◆ **What you need to do**
a: Write out the whole forum thread on printing boardshorts word for word.
b: In the rows, give back the lines that start at the one containing "Screen dimensions: 753x404" and end with the one containing "coord(1029,94)", copied as they stand.

◆ **Supplied passage**
┏━━
# How to print on boardshorts



## surfwear (Jan 13, 2008)

I was wondering how you would make a print on a pair of boardshorts (bathing suit). What ink would I use if I am screen printing because SALT water takes everything off. And does anyone know anywhere I can get blank boardshorts.


----------



## dmm26 (Mar 21, 2007)

Custom Rashguards | Custom Board Shorts | Custom Fight Shorts

I'm not sure about printing as I am just getting into this as well. I think I'm going to go with embroidery for now.


----------



## surfwear (Jan 13, 2008)

dmm26 are you starting a surf company, if so what areas are you going to be in.


----------



## dmm26 (Mar 21, 2007)

Not a surf company A skate and snowboard clothing company. It's winter here now (today is -33 but -50 with the wind chill) I'm just looking into getting stuff ready for summer so that I'm not scrambling come summer.


----------



## hectic (Oct 3, 2007)

Ive used wet effect boardshorts and I opted to embroider them. Im pretty sure that a screen print wouldn't come off in salt water as sast as you might think. I noticed several of my billabong boardshorts have screen printing on them with no damage after 2+ years of regular use in the ocean. I also live in the galveston texas area where the salt is especially bad for the coast. The next pair I design will use a mixture of embroidery and screen printing.


----------



## mfauser (Dec 2, 2007)
┗━━
◆ **Data records**
┏━━
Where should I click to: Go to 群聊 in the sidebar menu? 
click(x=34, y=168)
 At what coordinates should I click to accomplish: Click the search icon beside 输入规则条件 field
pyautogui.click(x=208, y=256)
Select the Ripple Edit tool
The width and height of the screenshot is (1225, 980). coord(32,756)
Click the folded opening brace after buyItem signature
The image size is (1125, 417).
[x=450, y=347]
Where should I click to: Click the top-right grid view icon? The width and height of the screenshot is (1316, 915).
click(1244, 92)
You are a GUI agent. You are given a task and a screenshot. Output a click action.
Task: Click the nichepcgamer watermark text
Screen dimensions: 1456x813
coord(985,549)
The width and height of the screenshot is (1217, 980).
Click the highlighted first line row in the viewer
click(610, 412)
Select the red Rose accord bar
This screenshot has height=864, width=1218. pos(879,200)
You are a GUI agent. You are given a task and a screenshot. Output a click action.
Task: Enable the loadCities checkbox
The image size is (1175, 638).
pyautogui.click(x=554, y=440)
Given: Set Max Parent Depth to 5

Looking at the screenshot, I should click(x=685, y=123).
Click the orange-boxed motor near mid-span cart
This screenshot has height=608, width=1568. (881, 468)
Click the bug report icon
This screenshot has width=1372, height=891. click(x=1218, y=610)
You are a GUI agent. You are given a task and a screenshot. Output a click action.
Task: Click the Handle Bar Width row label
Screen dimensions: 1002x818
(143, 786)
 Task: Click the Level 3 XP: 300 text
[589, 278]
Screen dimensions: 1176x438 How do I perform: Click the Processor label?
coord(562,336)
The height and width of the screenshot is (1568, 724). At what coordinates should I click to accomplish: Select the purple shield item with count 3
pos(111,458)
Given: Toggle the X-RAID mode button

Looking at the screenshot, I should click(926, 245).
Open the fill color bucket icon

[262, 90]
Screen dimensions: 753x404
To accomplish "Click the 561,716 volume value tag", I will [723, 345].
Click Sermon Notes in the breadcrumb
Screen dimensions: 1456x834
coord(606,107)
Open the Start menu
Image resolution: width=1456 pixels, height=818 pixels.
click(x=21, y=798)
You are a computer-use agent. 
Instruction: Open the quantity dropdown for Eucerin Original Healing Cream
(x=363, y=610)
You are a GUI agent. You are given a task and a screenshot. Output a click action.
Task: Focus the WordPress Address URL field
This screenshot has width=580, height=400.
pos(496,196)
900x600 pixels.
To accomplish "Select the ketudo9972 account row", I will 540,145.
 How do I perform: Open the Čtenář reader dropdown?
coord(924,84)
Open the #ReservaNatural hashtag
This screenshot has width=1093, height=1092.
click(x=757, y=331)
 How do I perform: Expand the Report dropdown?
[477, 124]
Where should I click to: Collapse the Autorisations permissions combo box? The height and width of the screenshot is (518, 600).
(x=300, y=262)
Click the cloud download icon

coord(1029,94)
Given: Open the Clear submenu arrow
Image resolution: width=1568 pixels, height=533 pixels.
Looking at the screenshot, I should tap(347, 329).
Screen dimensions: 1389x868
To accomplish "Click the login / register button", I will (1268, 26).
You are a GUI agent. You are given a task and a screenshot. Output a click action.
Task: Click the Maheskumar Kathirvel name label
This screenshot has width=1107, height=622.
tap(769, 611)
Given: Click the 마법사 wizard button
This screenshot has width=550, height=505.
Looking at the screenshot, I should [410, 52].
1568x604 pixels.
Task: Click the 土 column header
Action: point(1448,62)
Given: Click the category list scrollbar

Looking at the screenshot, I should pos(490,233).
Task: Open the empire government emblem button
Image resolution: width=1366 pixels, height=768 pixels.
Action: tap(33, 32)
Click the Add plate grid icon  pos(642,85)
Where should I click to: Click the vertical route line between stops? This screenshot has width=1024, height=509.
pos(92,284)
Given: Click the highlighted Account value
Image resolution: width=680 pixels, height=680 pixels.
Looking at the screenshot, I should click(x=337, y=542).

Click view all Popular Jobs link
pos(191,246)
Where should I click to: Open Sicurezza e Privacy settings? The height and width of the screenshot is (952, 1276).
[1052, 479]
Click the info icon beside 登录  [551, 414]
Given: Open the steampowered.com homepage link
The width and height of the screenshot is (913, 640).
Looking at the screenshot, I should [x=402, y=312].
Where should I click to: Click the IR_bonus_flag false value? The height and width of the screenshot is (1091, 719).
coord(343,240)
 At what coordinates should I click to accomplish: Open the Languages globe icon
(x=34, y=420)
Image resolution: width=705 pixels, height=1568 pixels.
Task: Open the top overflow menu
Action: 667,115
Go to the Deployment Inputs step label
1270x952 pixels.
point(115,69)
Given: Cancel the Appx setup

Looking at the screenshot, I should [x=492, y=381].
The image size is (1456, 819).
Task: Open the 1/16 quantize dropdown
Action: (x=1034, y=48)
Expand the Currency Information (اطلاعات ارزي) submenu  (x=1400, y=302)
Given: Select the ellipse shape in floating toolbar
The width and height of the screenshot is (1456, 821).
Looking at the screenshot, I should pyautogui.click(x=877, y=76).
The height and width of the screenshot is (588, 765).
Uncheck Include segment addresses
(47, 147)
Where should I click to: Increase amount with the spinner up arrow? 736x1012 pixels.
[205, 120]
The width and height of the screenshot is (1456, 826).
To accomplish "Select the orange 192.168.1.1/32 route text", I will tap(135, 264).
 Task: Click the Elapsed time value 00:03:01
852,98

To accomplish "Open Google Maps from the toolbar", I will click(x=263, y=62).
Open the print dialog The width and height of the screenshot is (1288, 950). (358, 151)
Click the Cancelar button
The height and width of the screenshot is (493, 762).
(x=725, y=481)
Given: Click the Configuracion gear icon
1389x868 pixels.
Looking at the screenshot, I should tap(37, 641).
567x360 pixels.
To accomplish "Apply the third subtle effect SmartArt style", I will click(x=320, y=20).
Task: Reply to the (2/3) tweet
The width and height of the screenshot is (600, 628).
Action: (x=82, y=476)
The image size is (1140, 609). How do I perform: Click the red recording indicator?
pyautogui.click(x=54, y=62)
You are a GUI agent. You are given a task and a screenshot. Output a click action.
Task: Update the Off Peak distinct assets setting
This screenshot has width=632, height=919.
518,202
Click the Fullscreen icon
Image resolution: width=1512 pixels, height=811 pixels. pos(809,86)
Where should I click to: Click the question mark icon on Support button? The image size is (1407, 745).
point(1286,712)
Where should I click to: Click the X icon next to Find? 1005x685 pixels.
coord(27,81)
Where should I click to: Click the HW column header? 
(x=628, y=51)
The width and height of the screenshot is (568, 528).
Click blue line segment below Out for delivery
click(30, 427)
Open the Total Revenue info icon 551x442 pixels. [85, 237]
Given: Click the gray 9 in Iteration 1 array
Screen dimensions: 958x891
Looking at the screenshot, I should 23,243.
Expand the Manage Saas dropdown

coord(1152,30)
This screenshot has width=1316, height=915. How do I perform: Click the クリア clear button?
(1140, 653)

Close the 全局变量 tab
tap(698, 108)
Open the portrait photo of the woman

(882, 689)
┗━━
◆ **Outputs for the tasks**
a:
# How to print on boardshorts



## surfwear (Jan 13, 2008)

I was wondering how you would make a print on a pair of boardshorts (bathing suit). What ink would I use if I am screen printing because SALT water takes everything off. And does anyone know anywhere I can get blank boardshorts.


----------



## dmm26 (Mar 21, 2007)

Custom Rashguards | Custom Board Shorts | Custom Fight Shorts

I'm not sure about printing as I am just getting into this as well. I think I'm going to go with embroidery for now.


----------



## surfwear (Jan 13, 2008)

dmm26 are you starting a surf company, if so what areas are you going to be in.


----------



## dmm26 (Mar 21, 2007)

Not a surf company A skate and snowboard clothing company. It's winter here now (today is -33 but -50 with the wind chill) I'm just looking into getting stuff ready for summer so that I'm not scrambling come summer.


----------



## hectic (Oct 3, 2007)

Ive used wet effect boardshorts and I opted to embroider them. Im pretty sure that a screen print wouldn't come off in salt water as sast as you might think. I noticed several of my billabong boardshorts have screen printing on them with no damage after 2+ years of regular use in the ocean. I also live in the galveston texas area where the salt is especially bad for the coast. The next pair I design will use a mixture of embroidery and screen printing.


----------



## mfauser (Dec 2, 2007)

b:
Screen dimensions: 753x404
To accomplish "Click the 561,716 volume value tag", I will [723, 345].
Click Sermon Notes in the breadcrumb
Screen dimensions: 1456x834
coord(606,107)
Open the Start menu
Image resolution: width=1456 pixels, height=818 pixels.
click(x=21, y=798)
You are a computer-use agent. 
Instruction: Open the quantity dropdown for Eucerin Original Healing Cream
(x=363, y=610)
You are a GUI agent. You are given a task and a screenshot. Output a click action.
Task: Focus the WordPress Address URL field
This screenshot has width=580, height=400.
pos(496,196)
900x600 pixels.
To accomplish "Select the ketudo9972 account row", I will 540,145.
 How do I perform: Open the Čtenář reader dropdown?
coord(924,84)
Open the #ReservaNatural hashtag
This screenshot has width=1093, height=1092.
click(x=757, y=331)
 How do I perform: Expand the Report dropdown?
[477, 124]
Where should I click to: Collapse the Autorisations permissions combo box? The height and width of the screenshot is (518, 600).
(x=300, y=262)
Click the cloud download icon

coord(1029,94)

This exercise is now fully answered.